→ What you need to do: Copy every line of the items below, including each item's wording, and shift every coordinate in the answers by -100. Leave the pictures out.
-------- Information supplied --------
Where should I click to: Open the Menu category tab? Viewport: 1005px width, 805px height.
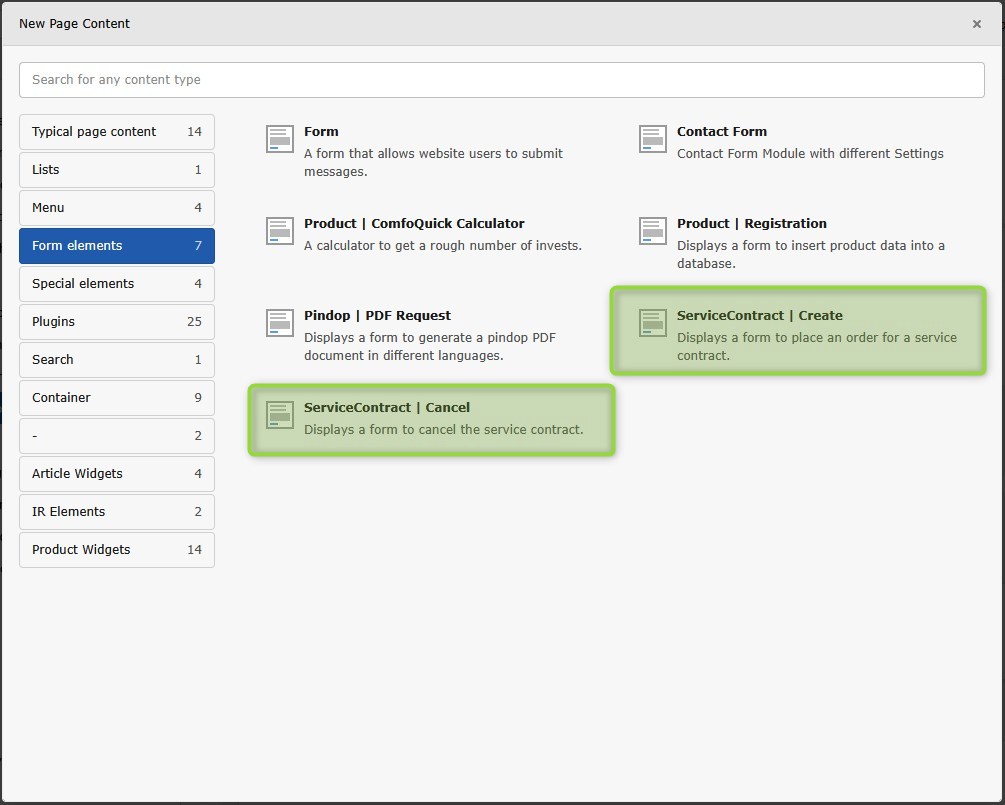[x=116, y=208]
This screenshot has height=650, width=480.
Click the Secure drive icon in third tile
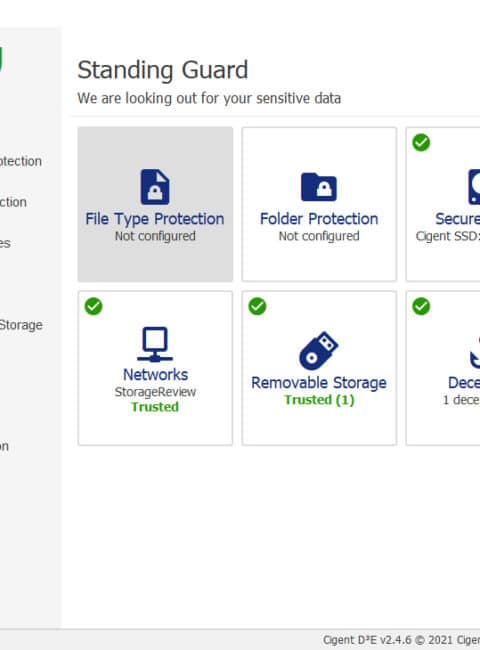(474, 187)
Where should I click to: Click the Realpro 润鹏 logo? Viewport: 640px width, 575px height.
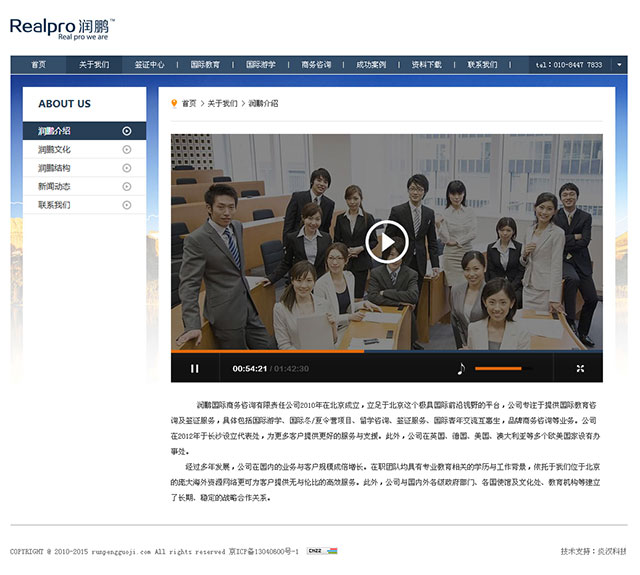[62, 27]
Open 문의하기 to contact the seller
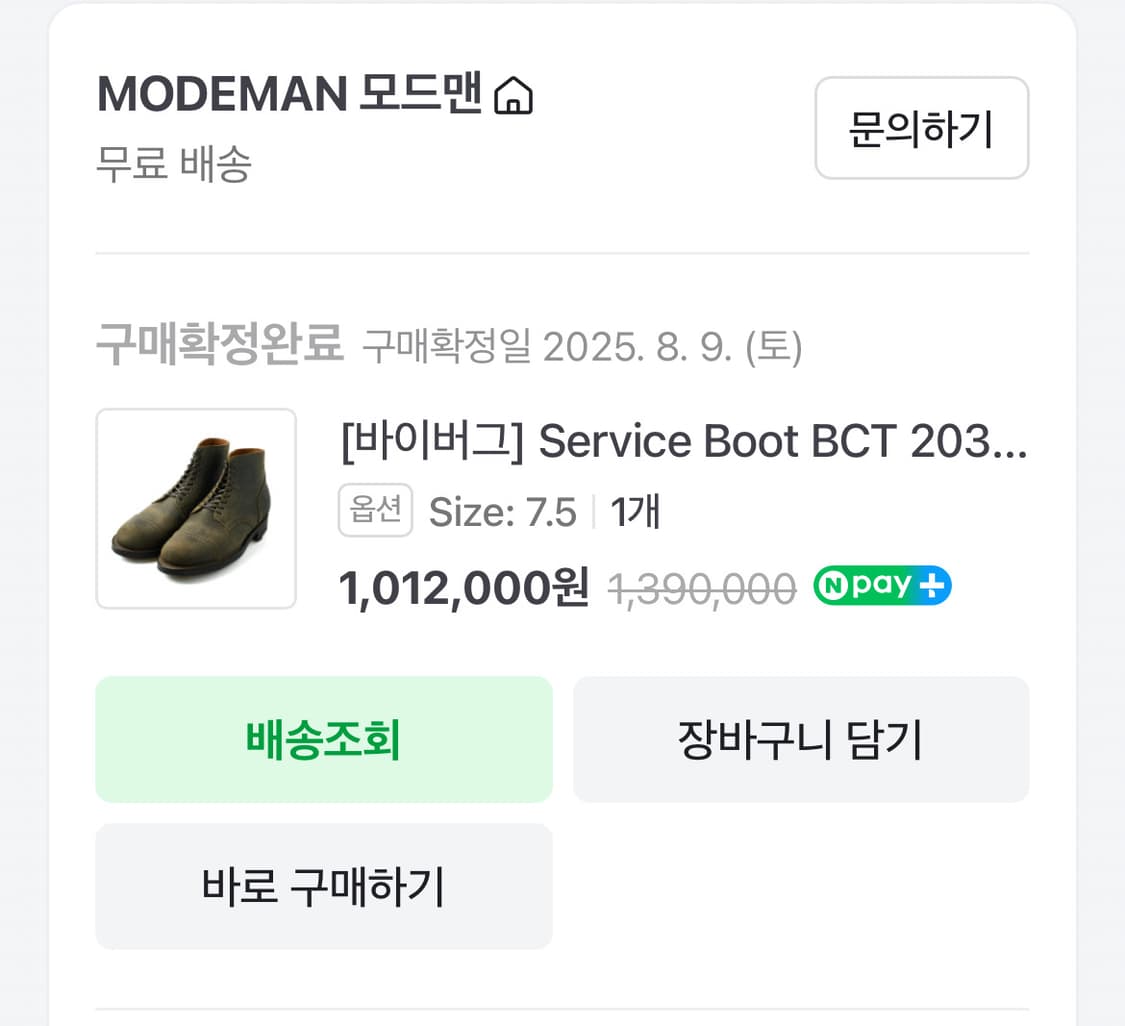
--------
→ Exercise output:
Where should I click to: Open the Menu category tab? Viewport: 1005px width, 805px height.
[x=16, y=108]
This screenshot has height=650, width=480.
Click the Secure drive icon in third tile
(374, 87)
Where should I click to: Click the Realpro 润鹏 logo? Viewport: 640px width, 575px height.
[-38, -73]
Open 문의하기 to contact the seller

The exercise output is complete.